1. In Vitro and In Vivo Expression of Epidermal Growth Factor Receptor in Cell Lines The expression of EGFR in the U87mg and U251mg cell lines appeared very homogeneous with no detectable differences between the two cell lines. Hence, both cell lines revealed extensive EGFR labeling of the cytoplasm and cellular surfaces without labeling of the nucleus (Figures 1(A) and 1(C)). Substitution of the primary antibody with isotopic nonimmune IgG revealed no immunoreactivity within the cells (Figures 1(B) and 1(D)). Inhibitors,research,lifescience,medical Likewise, no immunoreactivity was observed
when the primary antibody was omitted from the immunoreactions (not shown). When examined in the intracranial xenograft, it was R406 evident that EGFR positive cells were detected in the cells forming a tumor, which contrasted that of neurons and glia of the normal brain tissue (Figures 1(E)–1(G)). When examined
at high magnification, the EGFR-immunoreactive cells exhibited a morphology that corresponded to that of U87mg expressing EGFR in vitro. Inhibitors,research,lifescience,medical In contrast, neurons and glia of the normal brain tissue were devoid of EGFR-immunoreactivity (Figure 1(G)). Figure 1 Representative micrographs showing expression of epidermal growth factor receptor (EGFR) in vitro and in vivo. (A), (C) In vitro expression of EGFR in U87mg (A) and U251mg (C) cell lines using fluorescent antibodies. The cells are labeled … 3.2. Liposome Characterization Fluorescence labeled Inhibitors,research,lifescience,medical liposomes were prepared with anti-EGFR antibodies or isotypic human immunoglobulins coupled with the DSPE-PEG2000-Mal linker. α-hEGFR-ILs were compared to liposomes Inhibitors,research,lifescience,medical conjugated with nonimmune human immunoglobulins and naked liposomes with no antibody conjugation with respect to particle size, polydispersity, and antibody coupling efficiency as illustrated in Table 1. The liposomes were comparable in size and liposomes conjugated with immunoglobulins had similar protein coupling efficiency.

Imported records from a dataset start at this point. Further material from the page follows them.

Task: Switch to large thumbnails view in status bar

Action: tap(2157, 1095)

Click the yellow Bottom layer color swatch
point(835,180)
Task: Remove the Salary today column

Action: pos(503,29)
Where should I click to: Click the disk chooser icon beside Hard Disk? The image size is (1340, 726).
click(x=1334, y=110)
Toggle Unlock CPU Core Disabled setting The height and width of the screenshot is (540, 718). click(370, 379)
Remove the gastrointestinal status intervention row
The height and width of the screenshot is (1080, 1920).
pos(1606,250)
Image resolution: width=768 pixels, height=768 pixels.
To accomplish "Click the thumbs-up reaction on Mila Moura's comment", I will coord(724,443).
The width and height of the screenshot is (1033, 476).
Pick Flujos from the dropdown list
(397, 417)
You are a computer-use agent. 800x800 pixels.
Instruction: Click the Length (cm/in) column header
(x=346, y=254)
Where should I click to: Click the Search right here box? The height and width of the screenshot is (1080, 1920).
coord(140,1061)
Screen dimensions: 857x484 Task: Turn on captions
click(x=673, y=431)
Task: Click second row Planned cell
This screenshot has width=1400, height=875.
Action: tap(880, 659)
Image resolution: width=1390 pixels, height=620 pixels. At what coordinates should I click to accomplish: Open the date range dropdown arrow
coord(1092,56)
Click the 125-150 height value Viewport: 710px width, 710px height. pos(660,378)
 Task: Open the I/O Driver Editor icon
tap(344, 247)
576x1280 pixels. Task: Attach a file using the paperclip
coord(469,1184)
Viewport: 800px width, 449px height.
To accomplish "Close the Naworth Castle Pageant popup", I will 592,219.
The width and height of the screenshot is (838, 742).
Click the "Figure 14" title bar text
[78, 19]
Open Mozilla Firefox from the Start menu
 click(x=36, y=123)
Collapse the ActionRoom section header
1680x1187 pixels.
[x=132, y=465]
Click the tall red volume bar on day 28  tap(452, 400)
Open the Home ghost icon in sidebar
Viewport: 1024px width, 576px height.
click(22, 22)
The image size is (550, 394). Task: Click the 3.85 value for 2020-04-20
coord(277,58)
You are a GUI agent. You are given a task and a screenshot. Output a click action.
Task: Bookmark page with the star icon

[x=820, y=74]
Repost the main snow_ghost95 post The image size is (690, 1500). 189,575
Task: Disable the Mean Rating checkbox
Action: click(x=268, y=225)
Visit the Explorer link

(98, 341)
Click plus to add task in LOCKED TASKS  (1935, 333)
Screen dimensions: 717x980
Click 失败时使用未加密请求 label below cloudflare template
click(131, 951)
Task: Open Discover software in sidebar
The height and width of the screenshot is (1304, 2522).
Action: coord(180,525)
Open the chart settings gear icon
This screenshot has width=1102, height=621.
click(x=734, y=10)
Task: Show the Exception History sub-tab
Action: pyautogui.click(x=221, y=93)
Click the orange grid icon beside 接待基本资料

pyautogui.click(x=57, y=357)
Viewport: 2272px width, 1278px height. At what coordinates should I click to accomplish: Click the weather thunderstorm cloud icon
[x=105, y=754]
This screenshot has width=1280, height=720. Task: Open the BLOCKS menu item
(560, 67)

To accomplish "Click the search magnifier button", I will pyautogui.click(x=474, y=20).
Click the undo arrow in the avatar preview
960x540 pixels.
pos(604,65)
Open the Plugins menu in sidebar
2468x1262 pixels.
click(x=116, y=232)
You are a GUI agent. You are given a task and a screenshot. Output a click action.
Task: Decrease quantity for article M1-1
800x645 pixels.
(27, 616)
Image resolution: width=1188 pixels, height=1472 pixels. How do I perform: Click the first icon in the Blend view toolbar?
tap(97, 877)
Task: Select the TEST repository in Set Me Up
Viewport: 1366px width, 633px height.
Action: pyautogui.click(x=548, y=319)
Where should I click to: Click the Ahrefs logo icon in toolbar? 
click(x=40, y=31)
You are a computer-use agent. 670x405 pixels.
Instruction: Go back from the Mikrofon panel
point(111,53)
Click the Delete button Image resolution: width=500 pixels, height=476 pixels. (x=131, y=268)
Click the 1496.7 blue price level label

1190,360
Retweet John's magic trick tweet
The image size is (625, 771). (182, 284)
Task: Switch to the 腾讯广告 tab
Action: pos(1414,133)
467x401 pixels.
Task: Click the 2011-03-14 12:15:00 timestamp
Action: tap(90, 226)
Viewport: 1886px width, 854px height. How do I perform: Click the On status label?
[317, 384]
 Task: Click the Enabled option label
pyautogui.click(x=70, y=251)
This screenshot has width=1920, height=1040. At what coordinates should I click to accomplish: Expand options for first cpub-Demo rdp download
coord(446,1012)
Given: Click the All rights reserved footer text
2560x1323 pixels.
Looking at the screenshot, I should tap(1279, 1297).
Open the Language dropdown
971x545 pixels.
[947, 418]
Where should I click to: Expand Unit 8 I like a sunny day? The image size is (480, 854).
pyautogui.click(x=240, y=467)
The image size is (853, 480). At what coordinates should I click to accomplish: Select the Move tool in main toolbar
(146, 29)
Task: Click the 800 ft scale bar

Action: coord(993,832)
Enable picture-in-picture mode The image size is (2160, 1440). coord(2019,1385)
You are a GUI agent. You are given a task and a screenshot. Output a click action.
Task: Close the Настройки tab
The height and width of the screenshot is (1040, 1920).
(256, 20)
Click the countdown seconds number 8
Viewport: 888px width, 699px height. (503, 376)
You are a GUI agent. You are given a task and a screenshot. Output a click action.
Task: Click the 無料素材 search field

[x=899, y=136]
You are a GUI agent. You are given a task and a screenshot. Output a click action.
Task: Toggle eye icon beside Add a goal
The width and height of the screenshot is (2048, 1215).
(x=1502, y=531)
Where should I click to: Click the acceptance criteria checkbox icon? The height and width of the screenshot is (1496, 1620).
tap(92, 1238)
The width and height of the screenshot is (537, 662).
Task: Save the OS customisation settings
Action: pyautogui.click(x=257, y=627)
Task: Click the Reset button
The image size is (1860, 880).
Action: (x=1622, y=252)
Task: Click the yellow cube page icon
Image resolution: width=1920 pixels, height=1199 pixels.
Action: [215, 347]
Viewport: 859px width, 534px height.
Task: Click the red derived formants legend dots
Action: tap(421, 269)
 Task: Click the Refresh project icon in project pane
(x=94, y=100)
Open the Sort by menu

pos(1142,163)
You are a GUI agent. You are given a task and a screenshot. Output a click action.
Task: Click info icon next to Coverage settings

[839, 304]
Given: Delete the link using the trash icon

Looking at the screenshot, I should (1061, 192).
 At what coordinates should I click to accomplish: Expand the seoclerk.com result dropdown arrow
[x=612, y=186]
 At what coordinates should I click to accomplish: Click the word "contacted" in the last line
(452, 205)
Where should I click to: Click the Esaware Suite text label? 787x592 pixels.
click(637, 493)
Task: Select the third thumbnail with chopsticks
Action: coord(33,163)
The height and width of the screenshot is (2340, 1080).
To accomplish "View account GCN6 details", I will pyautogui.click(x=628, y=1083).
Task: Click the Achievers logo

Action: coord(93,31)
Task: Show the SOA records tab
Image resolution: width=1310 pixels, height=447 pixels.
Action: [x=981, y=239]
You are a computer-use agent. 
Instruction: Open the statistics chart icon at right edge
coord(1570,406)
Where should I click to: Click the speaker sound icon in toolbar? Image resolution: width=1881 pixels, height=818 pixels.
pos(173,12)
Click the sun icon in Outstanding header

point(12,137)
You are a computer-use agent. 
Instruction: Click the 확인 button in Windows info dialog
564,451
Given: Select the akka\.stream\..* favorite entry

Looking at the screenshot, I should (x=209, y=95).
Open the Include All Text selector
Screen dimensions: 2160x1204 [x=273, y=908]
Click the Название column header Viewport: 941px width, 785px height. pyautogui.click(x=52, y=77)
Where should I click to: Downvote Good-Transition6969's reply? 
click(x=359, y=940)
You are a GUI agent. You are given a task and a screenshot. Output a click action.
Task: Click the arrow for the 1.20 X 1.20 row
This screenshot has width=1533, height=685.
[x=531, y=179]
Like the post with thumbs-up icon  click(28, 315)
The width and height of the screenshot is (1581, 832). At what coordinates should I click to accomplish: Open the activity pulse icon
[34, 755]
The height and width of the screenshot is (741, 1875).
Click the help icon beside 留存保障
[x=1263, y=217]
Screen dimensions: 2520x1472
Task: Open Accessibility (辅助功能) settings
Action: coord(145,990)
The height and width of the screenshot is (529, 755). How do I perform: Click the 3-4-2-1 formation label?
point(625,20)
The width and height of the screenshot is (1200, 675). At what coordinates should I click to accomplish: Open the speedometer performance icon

Inhibitors,research,lifescience,medical The α-hEGFR-ILs had a mean diameter of 95.2 ± 3nm, whereas liposomes conjugated with nonimmune human immunoglobulins
(hIgG-ILs) had a mean diameter of 119 ± 12nm. The size distribution of all liposomes had a polydispersity index <0.2, indicative of a homogenous size distribution. The charge measured of all liposome preparation was slightly negative (Table 1). Table 1 Characterization of liposomes with respect to particle size, polydispersity, charge, and else protein coupling yield. 3.3. In Vitro Liposomal Targeting in U87mg and U251mg Cell Lines Cellular binding and uptake of the three different DiO-labeled liposomes were evaluated by fluorescent microscopy and flow cytometry in the two cell lines. Liposomes were added at a concentration of 75nmol/105 cells and incubated for two hours at 37°C.The targeting efficiency of α-hEGFR-ILs was considerably higher in both U87mg and U251mg cell lines (Figures 2(A) and 2(I)) compared to that of hIgG-ILs or naked liposomes (Figures 2(D), 2(G), 2(L), and 2(O)).